_EXERCISE DIRECTIONS_
Copy each line of the entries below that contains the string "computer".

_DATASET_
• • • • •
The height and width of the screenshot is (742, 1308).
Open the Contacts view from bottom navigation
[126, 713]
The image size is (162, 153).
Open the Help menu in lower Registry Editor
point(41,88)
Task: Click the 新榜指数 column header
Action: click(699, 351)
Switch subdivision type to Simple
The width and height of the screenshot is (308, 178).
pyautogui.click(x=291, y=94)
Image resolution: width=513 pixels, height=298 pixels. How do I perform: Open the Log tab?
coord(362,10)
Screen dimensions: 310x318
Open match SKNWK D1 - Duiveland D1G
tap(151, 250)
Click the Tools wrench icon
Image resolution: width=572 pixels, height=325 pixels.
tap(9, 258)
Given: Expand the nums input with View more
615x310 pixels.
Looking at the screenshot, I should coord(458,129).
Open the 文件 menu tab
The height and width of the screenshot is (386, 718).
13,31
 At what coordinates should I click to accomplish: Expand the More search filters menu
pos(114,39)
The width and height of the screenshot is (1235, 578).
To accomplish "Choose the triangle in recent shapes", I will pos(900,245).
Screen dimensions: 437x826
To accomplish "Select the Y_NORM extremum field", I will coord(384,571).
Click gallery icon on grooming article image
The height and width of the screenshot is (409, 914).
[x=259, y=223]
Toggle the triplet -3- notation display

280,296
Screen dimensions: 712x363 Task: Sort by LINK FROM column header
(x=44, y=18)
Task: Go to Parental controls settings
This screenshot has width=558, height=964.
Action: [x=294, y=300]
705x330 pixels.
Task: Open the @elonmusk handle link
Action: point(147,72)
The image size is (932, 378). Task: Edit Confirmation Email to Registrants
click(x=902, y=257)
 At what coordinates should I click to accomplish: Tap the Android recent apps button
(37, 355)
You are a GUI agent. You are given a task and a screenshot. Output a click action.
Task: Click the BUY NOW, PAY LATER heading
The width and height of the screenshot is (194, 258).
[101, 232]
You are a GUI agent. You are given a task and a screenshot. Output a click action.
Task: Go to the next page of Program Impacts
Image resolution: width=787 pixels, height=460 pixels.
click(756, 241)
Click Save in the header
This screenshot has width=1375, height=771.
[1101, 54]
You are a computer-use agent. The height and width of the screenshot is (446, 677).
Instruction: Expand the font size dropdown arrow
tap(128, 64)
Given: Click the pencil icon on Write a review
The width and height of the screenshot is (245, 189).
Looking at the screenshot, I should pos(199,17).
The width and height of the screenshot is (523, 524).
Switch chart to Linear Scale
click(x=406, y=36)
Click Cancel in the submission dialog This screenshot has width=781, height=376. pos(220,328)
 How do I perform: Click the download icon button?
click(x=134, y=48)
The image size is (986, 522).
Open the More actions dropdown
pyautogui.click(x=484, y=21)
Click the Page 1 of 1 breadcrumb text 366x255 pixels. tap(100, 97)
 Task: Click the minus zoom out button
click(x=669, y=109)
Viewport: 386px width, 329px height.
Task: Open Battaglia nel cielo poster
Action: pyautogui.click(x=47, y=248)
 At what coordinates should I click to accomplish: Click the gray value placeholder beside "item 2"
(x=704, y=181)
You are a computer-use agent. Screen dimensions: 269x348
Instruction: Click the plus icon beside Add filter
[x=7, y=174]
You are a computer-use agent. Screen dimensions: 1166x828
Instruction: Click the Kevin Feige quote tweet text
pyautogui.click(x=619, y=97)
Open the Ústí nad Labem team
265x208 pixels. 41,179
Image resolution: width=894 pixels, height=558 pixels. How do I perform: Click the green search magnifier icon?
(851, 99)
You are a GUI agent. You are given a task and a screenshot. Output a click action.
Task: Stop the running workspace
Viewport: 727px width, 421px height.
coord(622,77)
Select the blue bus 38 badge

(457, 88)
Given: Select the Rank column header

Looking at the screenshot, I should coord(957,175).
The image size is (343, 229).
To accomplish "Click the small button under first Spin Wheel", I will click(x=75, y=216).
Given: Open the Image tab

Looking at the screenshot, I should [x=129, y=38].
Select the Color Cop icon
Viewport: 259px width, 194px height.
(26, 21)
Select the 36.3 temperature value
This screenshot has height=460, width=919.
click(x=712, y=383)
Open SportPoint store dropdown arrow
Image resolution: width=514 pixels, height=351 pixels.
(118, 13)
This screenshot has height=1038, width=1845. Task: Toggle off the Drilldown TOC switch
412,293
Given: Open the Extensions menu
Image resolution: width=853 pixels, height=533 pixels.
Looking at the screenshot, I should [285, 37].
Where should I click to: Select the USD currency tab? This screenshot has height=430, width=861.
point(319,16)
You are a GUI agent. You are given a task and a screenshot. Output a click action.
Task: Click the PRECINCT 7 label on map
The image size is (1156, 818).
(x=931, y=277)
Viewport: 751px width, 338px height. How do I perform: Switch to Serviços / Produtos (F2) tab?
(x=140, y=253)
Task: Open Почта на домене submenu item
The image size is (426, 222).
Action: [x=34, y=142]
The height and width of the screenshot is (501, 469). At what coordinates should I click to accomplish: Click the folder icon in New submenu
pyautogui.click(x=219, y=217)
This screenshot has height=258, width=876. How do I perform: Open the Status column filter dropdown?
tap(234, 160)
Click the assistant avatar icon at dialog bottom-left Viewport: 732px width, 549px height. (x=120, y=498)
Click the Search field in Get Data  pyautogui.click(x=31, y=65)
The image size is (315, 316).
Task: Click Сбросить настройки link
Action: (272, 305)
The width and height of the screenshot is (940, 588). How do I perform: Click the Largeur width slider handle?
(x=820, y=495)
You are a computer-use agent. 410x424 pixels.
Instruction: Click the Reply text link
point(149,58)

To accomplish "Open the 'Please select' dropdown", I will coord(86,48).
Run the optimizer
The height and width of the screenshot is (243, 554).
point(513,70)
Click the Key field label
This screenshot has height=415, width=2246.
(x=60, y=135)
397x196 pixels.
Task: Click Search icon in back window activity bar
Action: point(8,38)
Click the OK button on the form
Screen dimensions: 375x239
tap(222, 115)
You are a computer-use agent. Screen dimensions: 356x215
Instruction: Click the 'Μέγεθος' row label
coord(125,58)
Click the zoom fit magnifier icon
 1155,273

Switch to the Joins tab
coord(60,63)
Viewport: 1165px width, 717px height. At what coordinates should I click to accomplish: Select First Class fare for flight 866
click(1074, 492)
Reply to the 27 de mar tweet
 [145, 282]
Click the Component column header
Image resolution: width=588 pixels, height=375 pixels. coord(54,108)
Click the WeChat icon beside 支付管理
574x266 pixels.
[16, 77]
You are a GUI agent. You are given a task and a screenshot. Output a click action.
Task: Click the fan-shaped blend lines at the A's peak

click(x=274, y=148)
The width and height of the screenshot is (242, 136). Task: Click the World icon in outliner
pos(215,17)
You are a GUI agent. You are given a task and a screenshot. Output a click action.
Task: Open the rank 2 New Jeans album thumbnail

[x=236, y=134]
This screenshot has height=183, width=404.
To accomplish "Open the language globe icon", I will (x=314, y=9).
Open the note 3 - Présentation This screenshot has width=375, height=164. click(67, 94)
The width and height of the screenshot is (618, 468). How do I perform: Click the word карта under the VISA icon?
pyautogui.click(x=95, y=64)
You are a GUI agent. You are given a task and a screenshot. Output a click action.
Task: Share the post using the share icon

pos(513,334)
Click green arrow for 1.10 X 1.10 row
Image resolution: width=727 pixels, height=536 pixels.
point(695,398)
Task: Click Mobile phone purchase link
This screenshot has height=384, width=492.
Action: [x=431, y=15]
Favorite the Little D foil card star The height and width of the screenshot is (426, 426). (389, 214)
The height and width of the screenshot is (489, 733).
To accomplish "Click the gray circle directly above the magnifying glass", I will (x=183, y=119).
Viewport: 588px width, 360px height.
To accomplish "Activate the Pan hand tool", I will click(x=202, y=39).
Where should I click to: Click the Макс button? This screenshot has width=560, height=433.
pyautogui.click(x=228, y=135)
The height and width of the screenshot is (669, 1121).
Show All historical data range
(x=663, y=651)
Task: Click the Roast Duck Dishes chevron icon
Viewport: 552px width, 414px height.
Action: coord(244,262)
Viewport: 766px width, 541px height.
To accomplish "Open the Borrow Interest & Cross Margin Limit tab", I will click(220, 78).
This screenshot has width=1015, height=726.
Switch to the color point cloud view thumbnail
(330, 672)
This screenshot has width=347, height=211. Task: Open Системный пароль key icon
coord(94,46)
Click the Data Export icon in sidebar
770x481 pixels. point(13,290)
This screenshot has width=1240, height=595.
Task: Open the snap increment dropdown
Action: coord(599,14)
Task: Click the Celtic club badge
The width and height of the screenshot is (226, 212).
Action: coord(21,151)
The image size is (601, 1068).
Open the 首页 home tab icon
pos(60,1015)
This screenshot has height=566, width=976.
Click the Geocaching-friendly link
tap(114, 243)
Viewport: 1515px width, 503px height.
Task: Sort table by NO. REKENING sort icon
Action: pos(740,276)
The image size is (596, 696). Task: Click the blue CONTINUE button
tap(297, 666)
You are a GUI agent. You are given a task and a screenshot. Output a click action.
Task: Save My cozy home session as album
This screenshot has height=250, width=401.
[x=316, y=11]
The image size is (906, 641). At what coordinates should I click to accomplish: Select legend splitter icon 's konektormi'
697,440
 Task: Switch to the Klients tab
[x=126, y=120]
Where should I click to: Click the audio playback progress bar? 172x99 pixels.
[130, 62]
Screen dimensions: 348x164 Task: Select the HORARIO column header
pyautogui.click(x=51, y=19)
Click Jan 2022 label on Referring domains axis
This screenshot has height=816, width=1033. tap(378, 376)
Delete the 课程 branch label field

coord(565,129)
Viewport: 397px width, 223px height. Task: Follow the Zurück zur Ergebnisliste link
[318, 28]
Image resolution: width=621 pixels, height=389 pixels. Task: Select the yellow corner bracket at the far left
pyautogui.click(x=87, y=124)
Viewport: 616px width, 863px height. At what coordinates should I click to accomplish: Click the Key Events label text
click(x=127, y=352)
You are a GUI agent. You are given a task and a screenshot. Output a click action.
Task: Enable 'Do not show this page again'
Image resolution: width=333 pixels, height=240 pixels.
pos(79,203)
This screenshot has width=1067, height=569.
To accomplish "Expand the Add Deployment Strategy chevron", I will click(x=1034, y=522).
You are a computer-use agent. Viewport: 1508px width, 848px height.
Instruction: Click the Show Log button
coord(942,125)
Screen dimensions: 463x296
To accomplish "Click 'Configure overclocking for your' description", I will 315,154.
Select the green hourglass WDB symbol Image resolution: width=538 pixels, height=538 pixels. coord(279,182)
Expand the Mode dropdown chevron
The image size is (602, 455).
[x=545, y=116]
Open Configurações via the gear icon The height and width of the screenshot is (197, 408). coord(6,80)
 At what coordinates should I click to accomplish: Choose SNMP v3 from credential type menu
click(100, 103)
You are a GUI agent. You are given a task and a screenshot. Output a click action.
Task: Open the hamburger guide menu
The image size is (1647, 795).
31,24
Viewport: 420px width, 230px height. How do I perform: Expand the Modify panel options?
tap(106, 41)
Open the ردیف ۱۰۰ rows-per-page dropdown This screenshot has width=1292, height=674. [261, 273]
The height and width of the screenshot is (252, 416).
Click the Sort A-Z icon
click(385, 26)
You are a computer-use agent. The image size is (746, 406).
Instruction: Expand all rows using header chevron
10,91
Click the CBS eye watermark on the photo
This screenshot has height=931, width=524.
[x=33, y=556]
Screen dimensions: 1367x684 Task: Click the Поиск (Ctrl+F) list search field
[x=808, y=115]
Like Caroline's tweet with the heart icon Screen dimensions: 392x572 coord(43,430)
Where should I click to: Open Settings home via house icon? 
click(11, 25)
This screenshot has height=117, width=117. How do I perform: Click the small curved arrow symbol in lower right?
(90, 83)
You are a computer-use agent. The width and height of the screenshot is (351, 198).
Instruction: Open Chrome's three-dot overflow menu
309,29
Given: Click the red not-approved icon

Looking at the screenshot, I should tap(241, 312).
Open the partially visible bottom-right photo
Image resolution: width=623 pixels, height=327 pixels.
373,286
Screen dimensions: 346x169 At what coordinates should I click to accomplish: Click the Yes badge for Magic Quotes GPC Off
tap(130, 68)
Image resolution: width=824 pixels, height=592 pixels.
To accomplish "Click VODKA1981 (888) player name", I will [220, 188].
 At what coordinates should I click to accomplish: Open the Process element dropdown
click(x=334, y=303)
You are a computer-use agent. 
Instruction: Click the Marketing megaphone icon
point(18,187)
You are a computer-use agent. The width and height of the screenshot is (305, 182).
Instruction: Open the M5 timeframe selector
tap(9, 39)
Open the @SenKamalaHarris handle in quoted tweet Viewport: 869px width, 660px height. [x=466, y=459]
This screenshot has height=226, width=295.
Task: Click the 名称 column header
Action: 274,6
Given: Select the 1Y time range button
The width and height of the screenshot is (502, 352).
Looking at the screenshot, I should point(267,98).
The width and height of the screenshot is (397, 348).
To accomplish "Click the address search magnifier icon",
• • • • •
_RESPONSE TO THE TASK_
You are a computer-use agent. The height and width of the screenshot is (446, 677).
You are a computer-use agent. Screen dimensions: 269x348
You are a computer-use agent. Screen dimensions: 1166x828
You are a computer-use agent. 410x424 pixels.
You are a computer-use agent. Screen dimensions: 356x215
You are a computer-use agent. Viewport: 1508px width, 848px height.
You are a computer-use agent. The image size is (746, 406).
You are a computer-use agent. The width and height of the screenshot is (351, 198).
You are a computer-use agent. 
You are a computer-use agent. The width and height of the screenshot is (305, 182).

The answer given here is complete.